The first issue that Garzon has to analyze is whether the lack of a comma between "national" and "ethnic" was a deliberate attempt by the Spanish legislator to restrict the definition of genocide to national groups of an ethnic nature. He finds that the 1978 Spanish Constitution provides that norms related to fundamental rights will be interpreted in conformity with the international treaties and conventions on fundamental rights.

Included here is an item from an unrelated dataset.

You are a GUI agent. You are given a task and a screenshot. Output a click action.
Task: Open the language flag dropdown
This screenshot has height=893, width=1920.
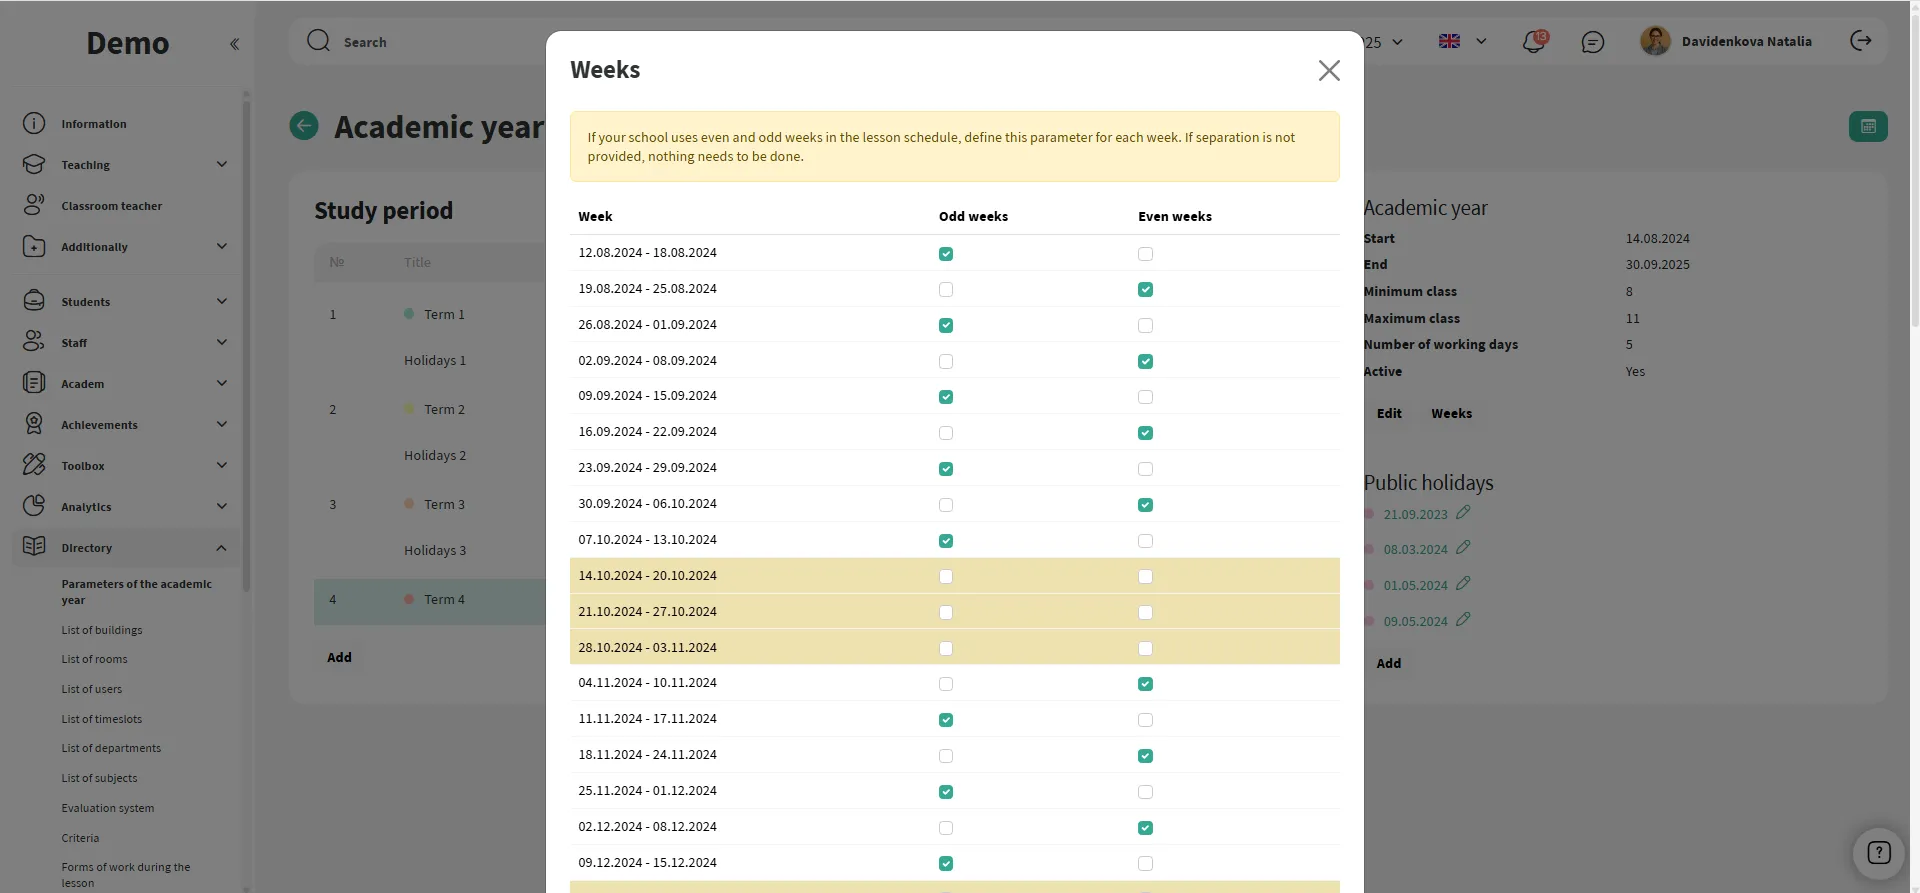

The 1971 definition of genocide survived the Constitution for five years, before it was reformed in 1983. He reasons that thus the 1971 definition must be interpreted in relationship with this constitutional norm, and thus a comma must be read to appear between "national" and "ethnic". He finds that while the crimes in question had been mostly committed prior to 1978, this interpretation is valid as the majority of the crimes are kidnapings, which are permanent crimes, which convert genocide into a permanent crime itself, and because the crime of genocide continues while actions directed towards the total or partial destruction of a group are committed - which in Argentina took place until 1983.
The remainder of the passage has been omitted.